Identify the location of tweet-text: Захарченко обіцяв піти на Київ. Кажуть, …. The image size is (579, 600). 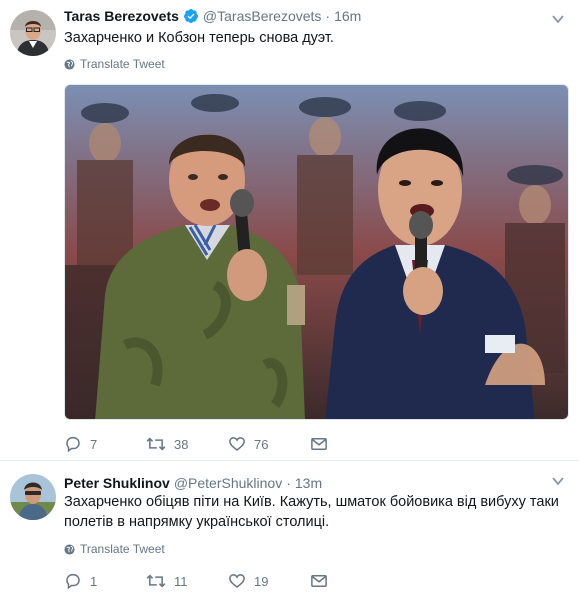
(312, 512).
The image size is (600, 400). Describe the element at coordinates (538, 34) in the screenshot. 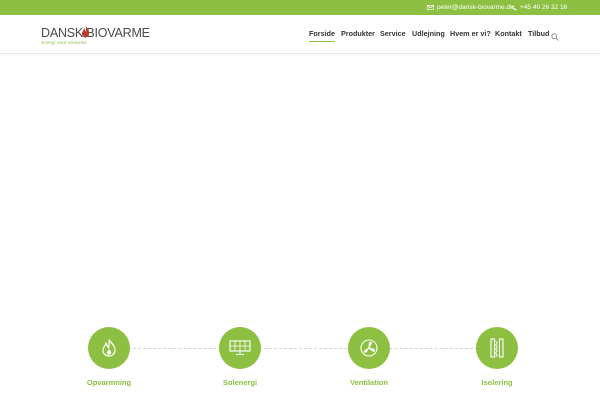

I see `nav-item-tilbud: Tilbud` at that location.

◇ ◇ ◇

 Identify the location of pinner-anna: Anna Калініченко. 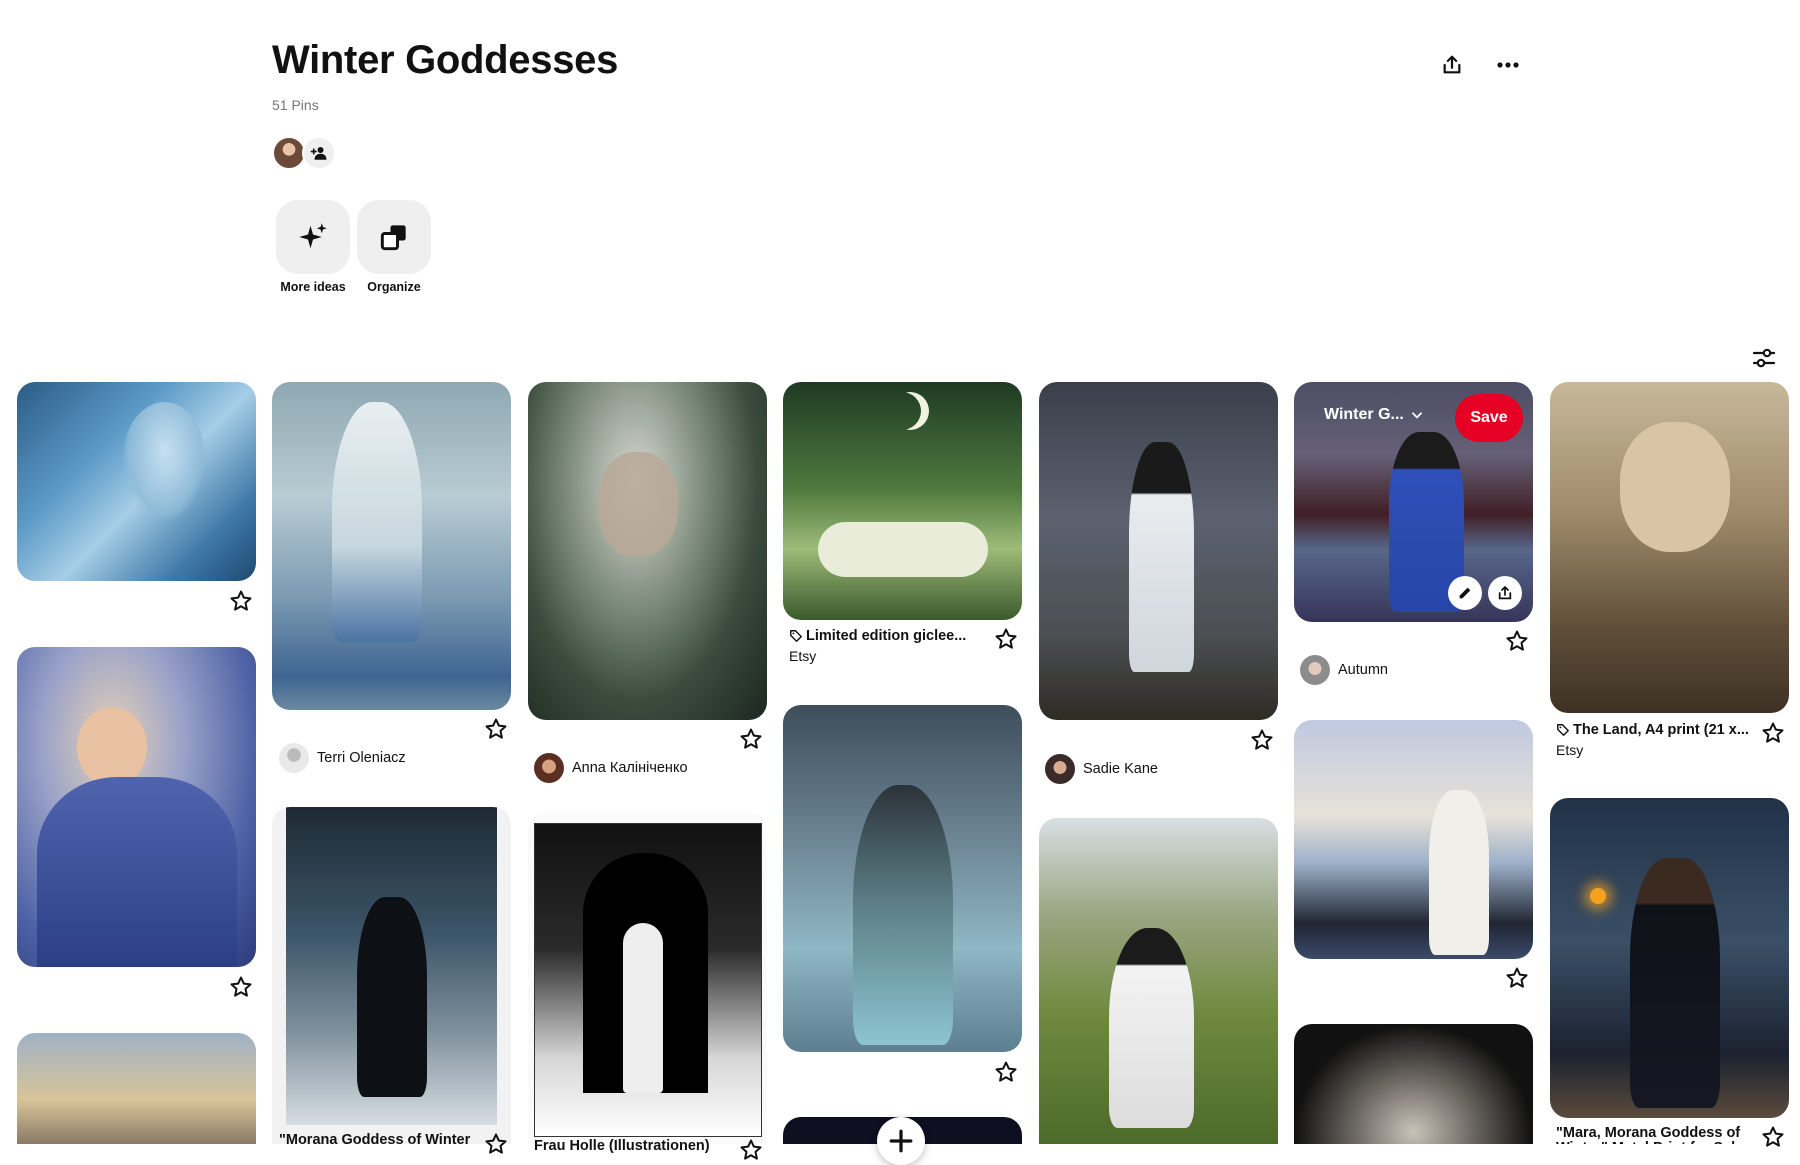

◇ ◇ ◇

* **What this task involves**: Convert the material above into a Markdown table with the columns Row and Material line. Begin at the line that contains "The image size is (600, 400)." and stop after the line that contains "at that location.", skipping blank lines and leaving the pictures out.

* **Answer space**:
| Row | Material line |
|---|---|
| 1 | The image size is (600, 400). Describe the element at coordinates (538, 34) in the screenshot.  |
| 2 | I see `nav-item-tilbud: Tilbud` at that location. |